I was silent on our ride back to the hotel. Bob went for a swim while I was intensely focused on reading the digital version of the Chicago Tribune on my tablet.
In that moment, I realized I had what you’d call “culture shock”. I was still so preoccupied with processing the previous days’ experiences that my ability to absorb new ones was shrinking. It made sense that I was growing irritated with people talking. I didn’t want any more input.
Pie Chart of Preoccupation by Day:
The Trib was easy and familiar and demanded nothing of my diminished coping reserves.
The Tribune acted like an emulsifier between the world you live in and the world you are visiting. I find it comforting to listen to Vancouver radio stations when I am abroad it allows me the ability to absorb and, as you say, process the immediate experiences, without losing touch with where I will return to. (Oops! I ended that sentence with a participle). In my pie chart, my gut concerns would be about 90%.

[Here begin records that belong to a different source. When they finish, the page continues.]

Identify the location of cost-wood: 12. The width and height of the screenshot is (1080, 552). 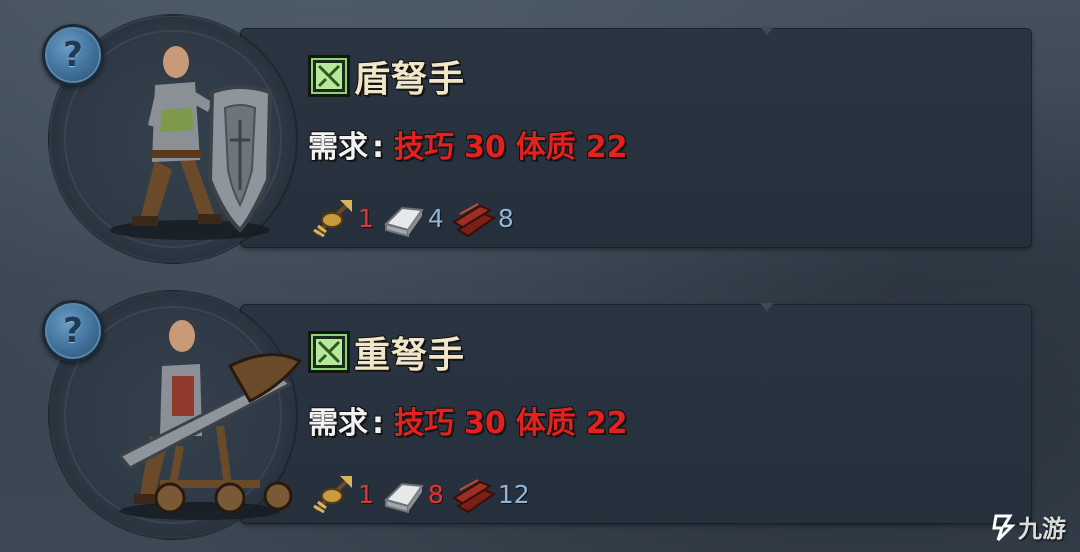
(490, 494). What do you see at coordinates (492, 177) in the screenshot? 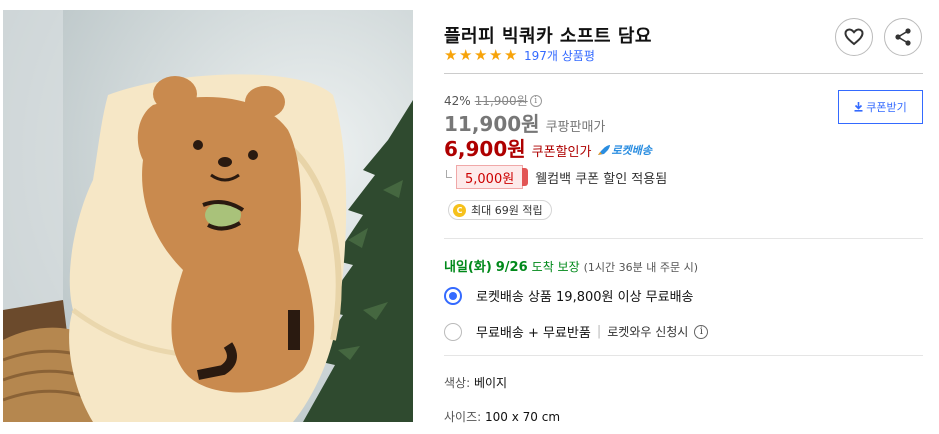
I see `coupon-amount-chip: 5,000원` at bounding box center [492, 177].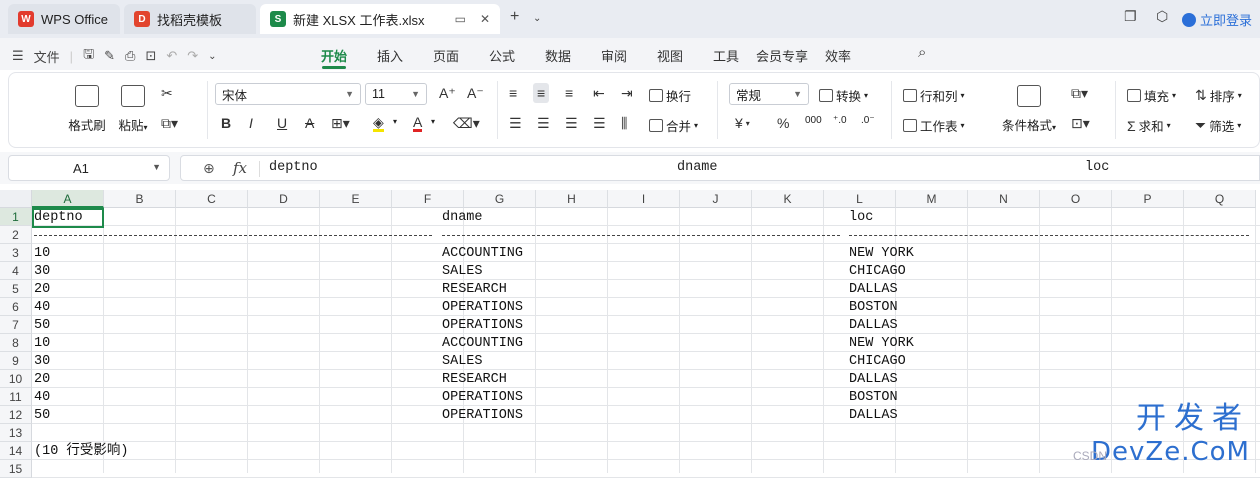  Describe the element at coordinates (844, 96) in the screenshot. I see `convert-button: 转换 ▾` at that location.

These blogs are so good, Marge, I love reading them every day. Thank you for taking the time to generate them.
Hi Marge, Loved the brutal honesty. I can totally relate to the bathroom fear, pie chart of metal capacity and exhaustion of trying to process it all. I am delighted that you have Marging as a forum for reflection and humor. Keep em’ coming. I could really get used to a daily post. PS – love the picture of Bob getting out of the pool.